Start your day right with wonder, fiber, black coffee, and sunshine.
1/14/2018
Scrabble eggs and bacon
The second grader held the plastic fork in front of his eye and squinted. His teacher suggested he wouldn't want to poke his eye out, and moved the fork away. The little boy held the fork back up to his eye. This time the teacher asked why. "I'm putting her in jail," he said, pointing at the little girl sitting on the other side of the cafeteria table.
Is that brilliant?! So very useful in these trying times. I've been practicing for the next time I watch the news.
It would not work with a spork, the utensil of my sons' school lunch years. Glad kids get knife, fork, and spoon nowadays.
And speaking of sporks, a deceptively brilliant coworker complemented my new coffee cup while we were not riding in the elevator. "There's a name for that thing," he said. "Huh?," I said. "That thing around the cup," he said, "There's a name for it." Then he pushed the floor button, and the elevator was not as slow as it seemed.
As soon as he could look it up, he reported back. "Zarf.
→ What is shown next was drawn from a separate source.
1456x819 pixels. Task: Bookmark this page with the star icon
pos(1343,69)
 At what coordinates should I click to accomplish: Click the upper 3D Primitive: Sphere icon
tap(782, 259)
It's a zarf." "Is that like a spork, like a scarf for ....... for coffee?," I asked. He was smart enough to push the elevator button, but did not know the word origin.
Apparently zarfs are a thing, and way beyond Starbucks. Without knowing their name, I spotted some in an easy-to-knit book. The word is Turkish or Arabic dating from 1836 and meaning "vessel", and it's worth a lot of points in Scrabble. True, you would think many of the folks you see on the news would be in hot water. The idiom "to be hot water" may or may not date from the Middle Ages and trial by ordeal. We can be sure that watching the news is an ordeal.